Police have so far arrested 12 people involved in the cyanide poisoning of at least 100 elephants in Hwange National Park, with some of them having already been handed jail terms by the courts. Of the suspects, 10 were arrested a few weeks ago, while two were taken in on Sunday, following the discovery of 10 more elephant carcasses and recovery of 11 pieces of ivory.
The suspects, Normal Ncube (18) and Akim Masuku (26) both from Chezhou communal lands located between Magoli and Dete just on the boundary of the mega national park, are being held at Dete Police Station.
The suspects were apprehended after the police together with the Parks and Wildlife Management Authority officers raided a homestead in Chezhou.
Their accomplice, believed to be an ex-soldier and has been identified as Fanuel Luphahla, is on the run.
Hwange police officer-in-charge Chief Superintendent Ben Antonio said they expected to account for all the suspects soon.
"The net is closing in on the suspects," he said. "More arrests will be made as we make follow-ups on the suspects."
Parks spokesperson Ms Caroline Washaya-Moyo confirmed the arrest and said investigations were under way.
Police recovered an army uniform and a pack of cyanide when they raided the homestead where the ex-soldier fled.
Part of the ivory recovered on Sunday worth over US$15 000 was stashed close to the crime scene, while the other loot was hidden near a railway line which runs through Hwange National Park.
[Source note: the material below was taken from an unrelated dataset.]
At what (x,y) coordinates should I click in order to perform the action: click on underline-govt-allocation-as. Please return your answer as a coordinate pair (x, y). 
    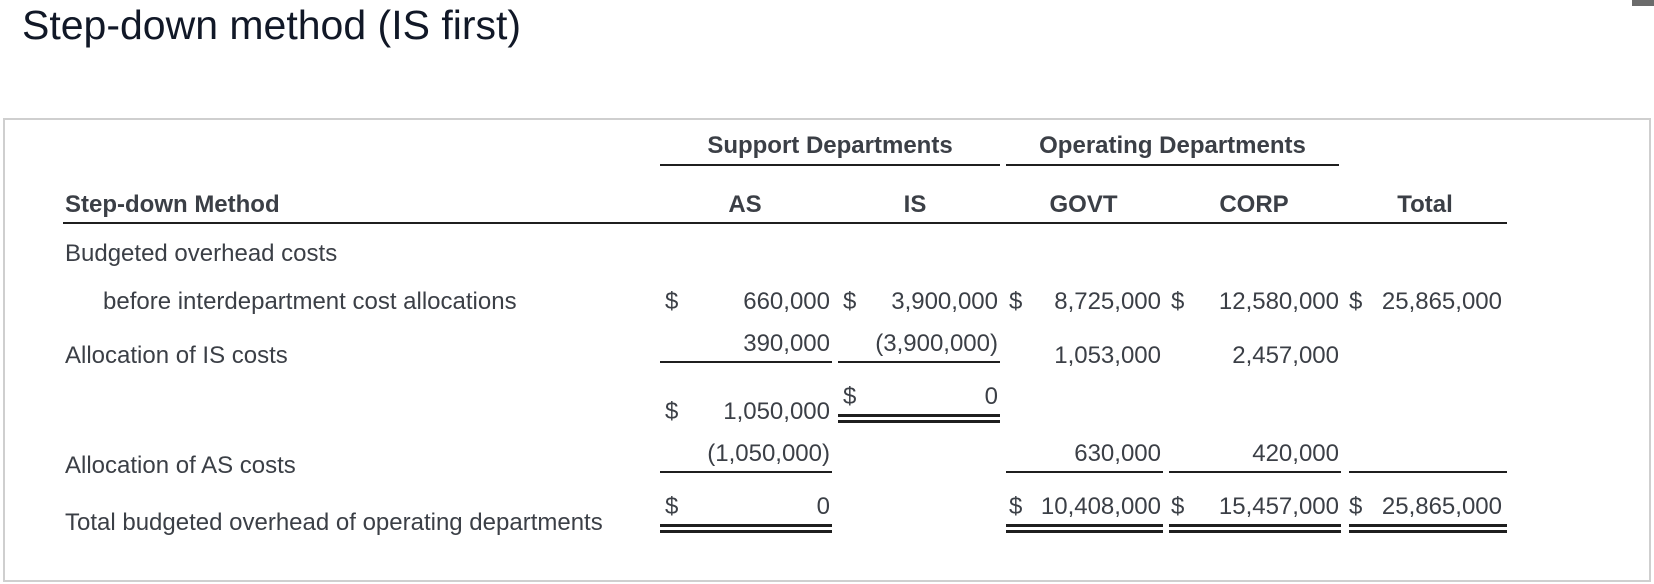
    Looking at the image, I should click on (1084, 472).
The arrest of the two comes barely a month after three other poachers were sentenced to jail for spawning the Hwange ecological disaster after poisoning water holes and salt pans with cyanide pellets, killing over 90 elephants.
An indeterminate number of other animals on the food chain could not ascertained, although quite a number could have been affected.
Robert Maposa (42), Thabani Zondo (24) and Dedani Tshuma (25) were sentenced to 16 years in prison each for illegal possession of ivory and contravening Section 73 (1) of the Environment Management Act that prohibits the possession and discharge of hazardous substances, chemicals, materials or oil into the environment.
They were further ordered to pay US$600 000 restitution to the National Parks and Wildlife Management Authority by December 31.
Police have also arrested a six-man poaching syndicate with four of its members based in Bulawayo that allegedly poisoned and killed 41 elephants at Hwange National Park.
A total of 17 tusks valued at about $120 000 were recovered.
The six are brothers Sipho Mafu (53) and Misheck Mafu (46) of Thula Line in Tsholotsho, Alexander Ngwenya (42) of 7654/15 Tshabalala, Farai Chitsa (34) of A6297 Old Pumula, Nqobizitha Tshuma (25) of 14 Taylor Avenue in North End and Tinashe Senwayo (22) of 2 Hofmeyer Square also in North End.
The other suspect only identified as a teacher from Bulawayo was also arrested for possession of cyanide, a fast-acting poison that was stockpiled as a chemical weapon in the arsenals of both the Union of Soviet Socialist Republics and the United States in the 1950s and 1960s, and that requires up to a generation to bio-degrade on a large scale.
Police in Hwange are having road blocks in all roads around the areas as they try to bring those behind the heinous slaying of elephants to book.
Parks authorities have also increased rangers and introduced air surveillance at the third largest wildlife sanctuary in Africa, and are recalling all former employees to assist.
The increase in poaching has been attributed to the illegal sanctions imposed on the country by Western powers that have incapacitated the Parks and Wildlife Management Authority's surveillance system.